JoAnn White, safety management coordinator for Frankie Arrants Trucking, which hauls timber out of Jamesville, N.C., said she did not think it would come to that.

White, like most of the conference’s members, was anxious to see ATA’s final position on hours of service,which was to be debated days later at the trucking association’s June leadership meeting.

“We just want to get our proposal finalized so it can go on to the next stages,” said White, who is on ATA’s committee dealing with the issue.

Fred A. Gowan of Teresi Trucking in Lodi, Calif., said it might be helpful to “let DOT know that if they’re not going to do something, then we can pursue a legislative solution.”

Many states give special exemptions from the federal hours of service to agricultural carriers during harvest time.

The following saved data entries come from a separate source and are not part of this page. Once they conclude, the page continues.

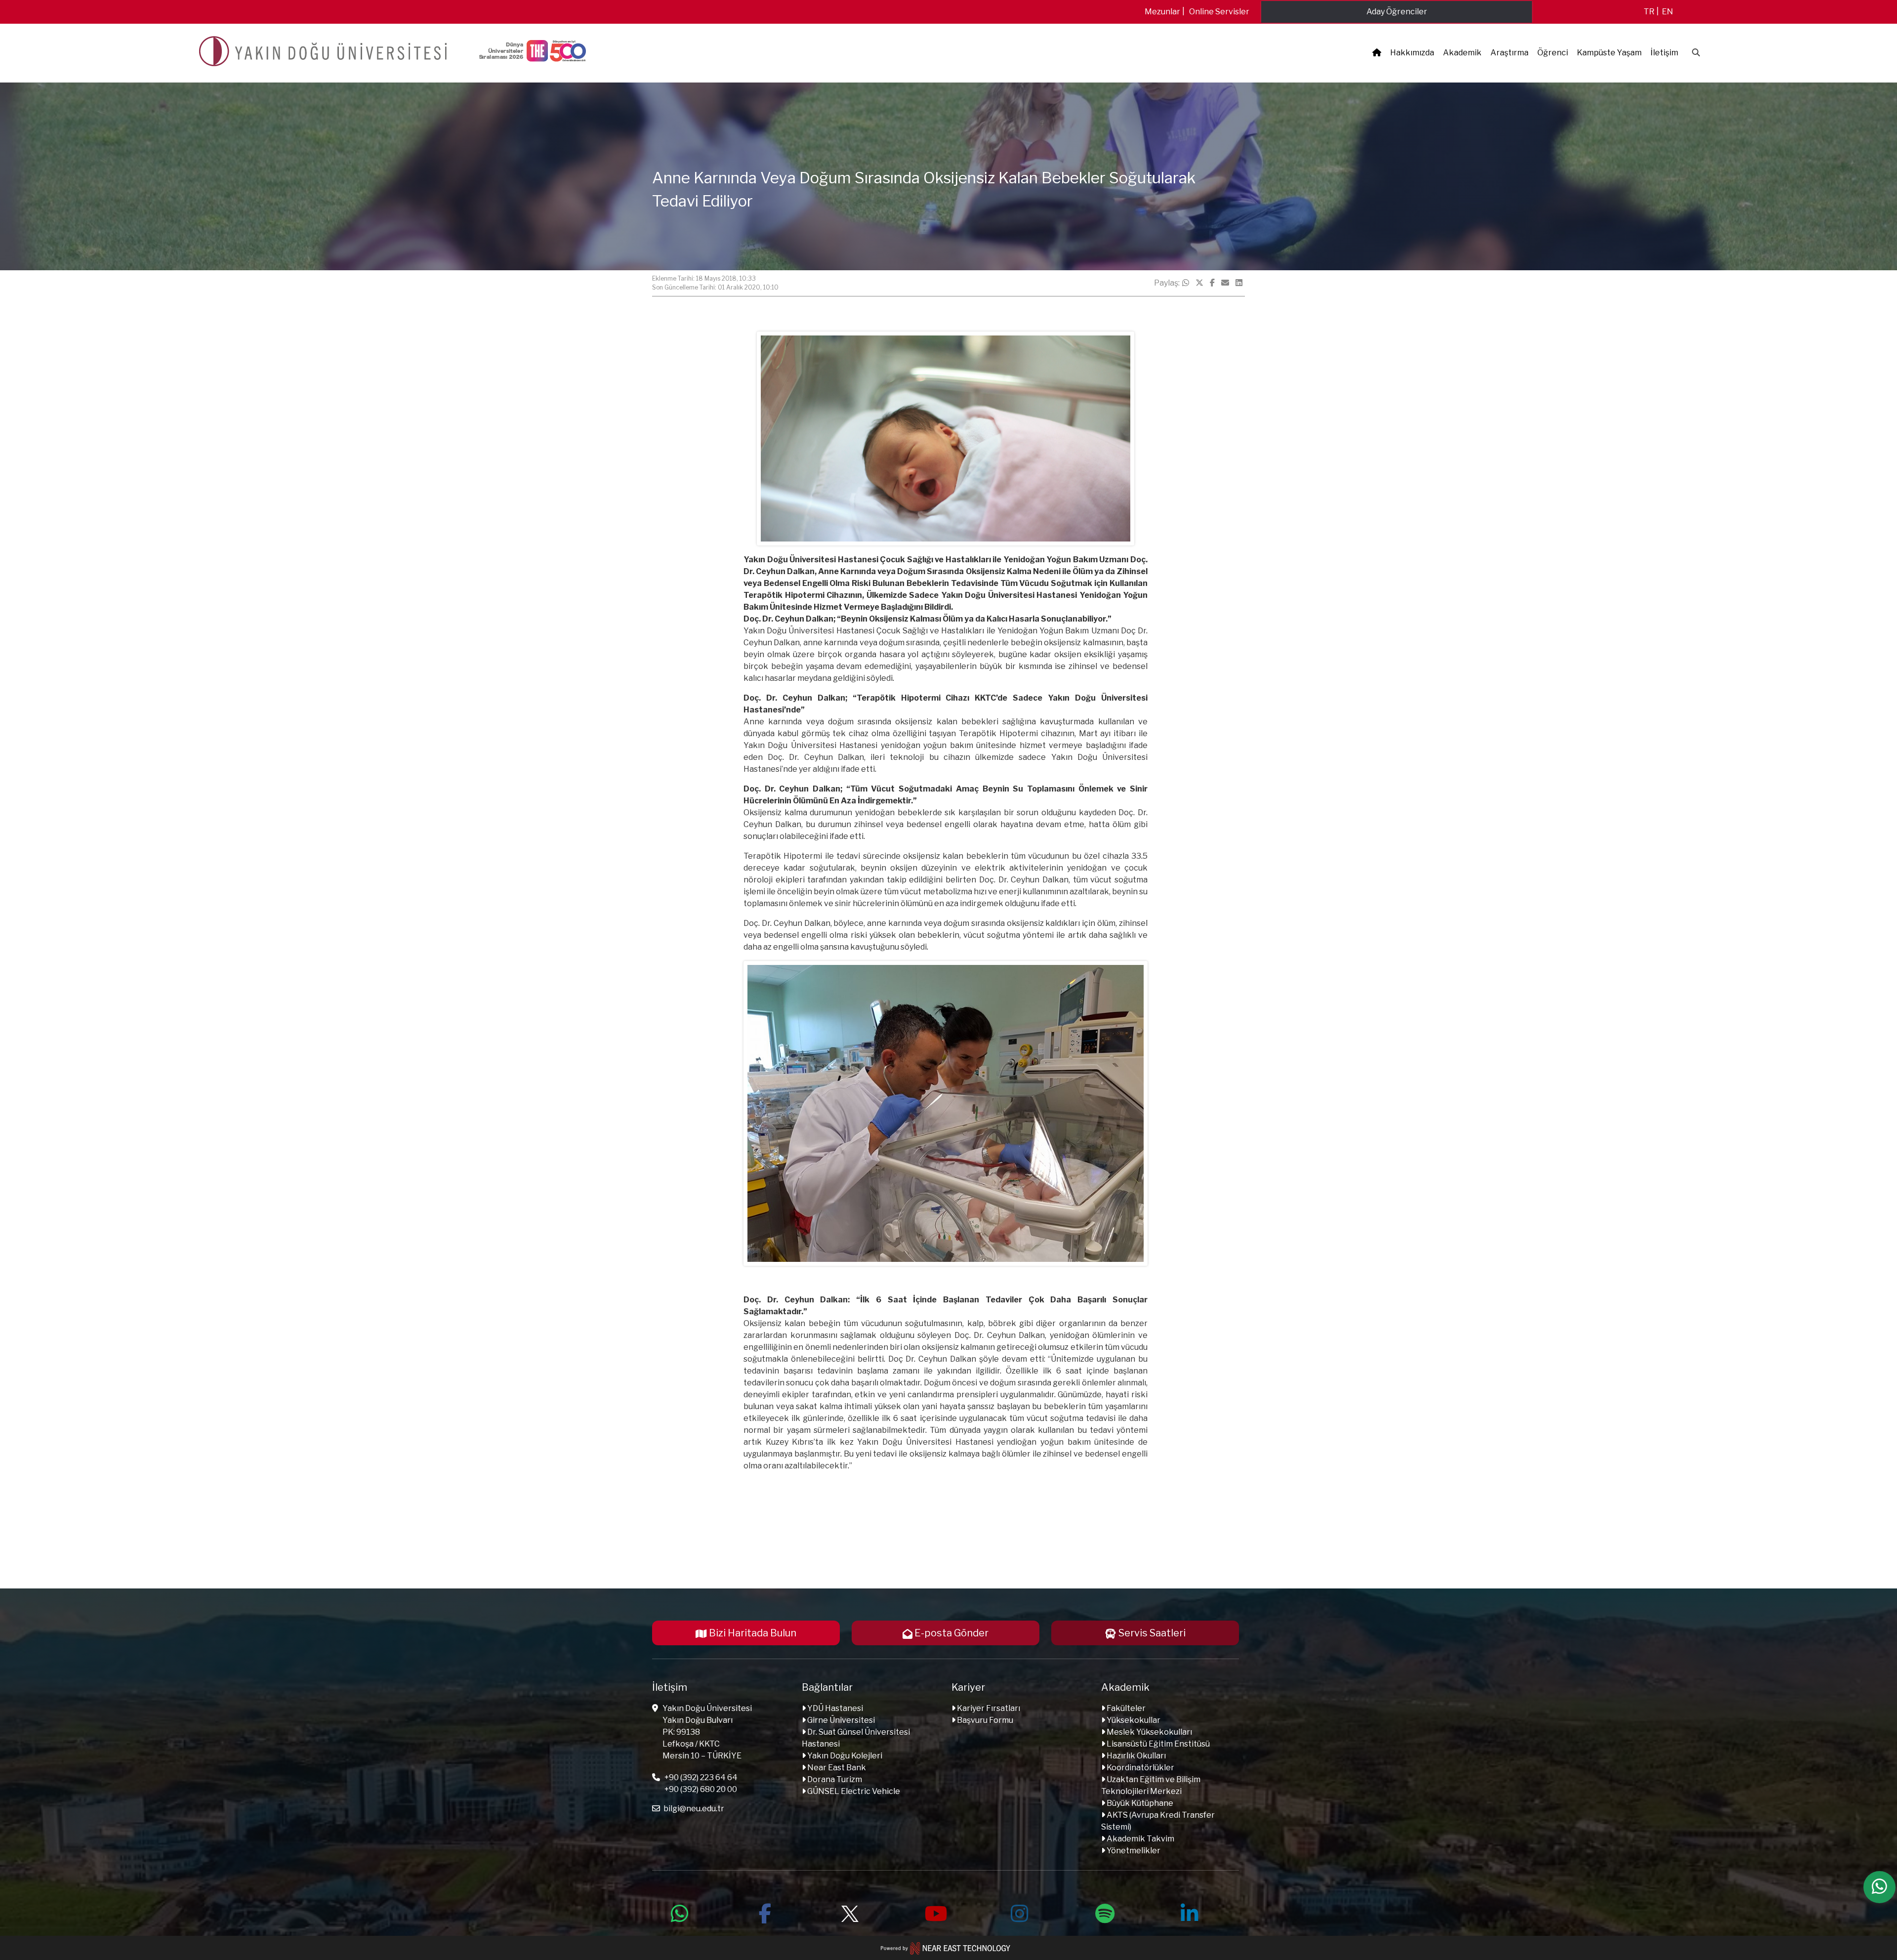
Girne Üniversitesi (840, 1720)
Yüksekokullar (1132, 1720)
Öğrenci (1552, 52)
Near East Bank (836, 1767)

Fletcher Hall, executive director of ATC, said making sure that flexibility is retained is paramount to ag haulers.

“There has to be consideration given to the realistic world demands that are made by the products being transported, and in the case of agricultural products, those concerns obviously affect the shipper, the trucker, the producer and the consumer,” said Hall. “We have to protect those exemptions based on necessity, so we don’t affect the quality or price of agricultural products for the consumer.”

Ed Rocha, president of Ed Rocha Transportation in Modesta, Calif., said the coolness and lack of rain in his region will mean the peak seasons for many crops could overlap, and the crops would all have to hauled at the same time.

Keith A. Klindworth, chief of the marketing and transportation analysis group of the Department of Agriculture, told the audience that recent surveys of shippers and receivers showed they were very satisfied with the performance of truckers.

“Until you get these users excited about the issues you know about, it’s difficult to see how you can really make progress,” he said. “That’s where your association can make the case that if you don’t deal with problems like hours of service and other issues, shippers won’t get the type of service they’re getting now in the future, nor will rates stay as low.”

Klindworth said the U.S. agriculture industry is the primary user of transportation services in the country and that its top transportation mode is trucking, which hauls 45% of the total ton-miles.

He said due to bioengineering of products and decreased governmental control over prices, agricultural shippers will need the versatility trucking can provide even more in the future.

“They need a flexible transportation system that meets their capacity needs, and many people doubt our rail system can provide that capacity, and there are similar problems with waterway capacity,” said Klindworth.